Commercial LPG cylinders, mostly the larger nineteen-kilogram units, became scarce or delayed, forcing many hospitality businesses to reduce operations. Restaurants switched to induction stoves or temporarily modified their menus due to irregular deliveries.
An Energy Policy Reckoning
What this crisis has made undeniable is that India’s energy policy carries a structural fault line that no amount of emergency directives can fully paper over. The longer-run problem concerns energy security more broadly.
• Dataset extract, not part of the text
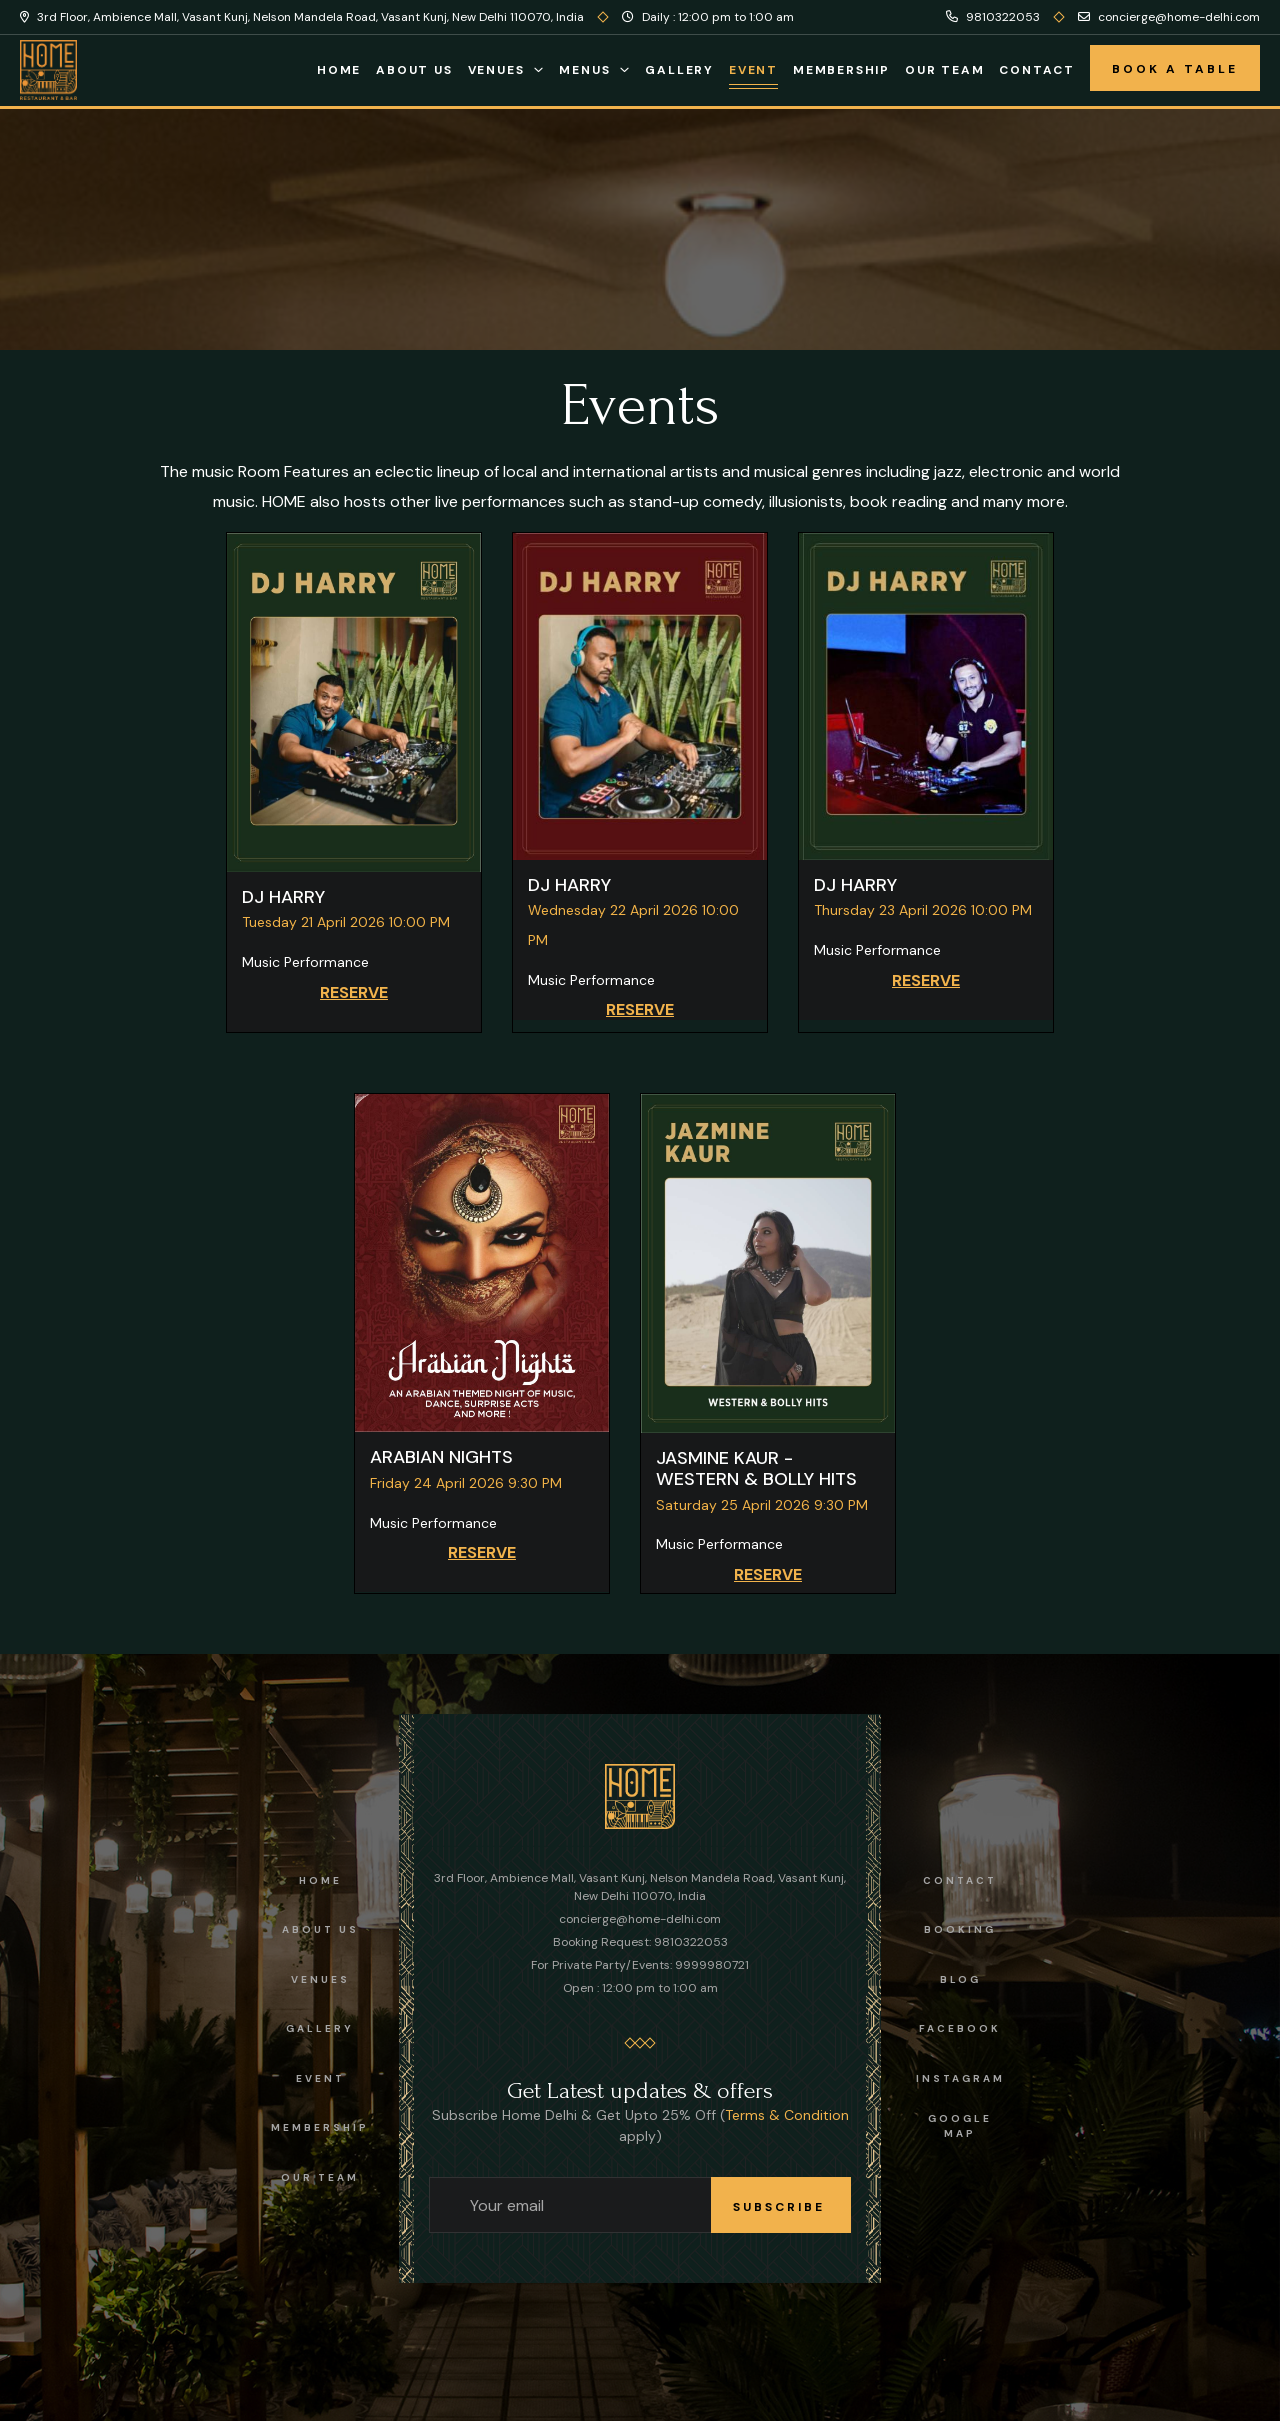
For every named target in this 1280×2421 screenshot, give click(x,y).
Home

A country of India’s scale cannot allow clean-cooking resilience to depend excessively on a single imported fuel passing through a single strategic chokepoint.
Diversification is underway — India has increased LPG sourcing from the US, Norway, Canada, and Russia, and had already arranged a 2.2 million tonne annual US LPG deal for 2026. But the arithmetic is still concerning.
The government’s response debate will rage in Parliament for months. But for the family in Chennai waiting three weeks for a cylinder that used to arrive in two days, the debate is already settled. The kitchen is the most personal space in any home. When government policy fails to keep it running, no amount of parliamentary assurance makes the gas flame come back on.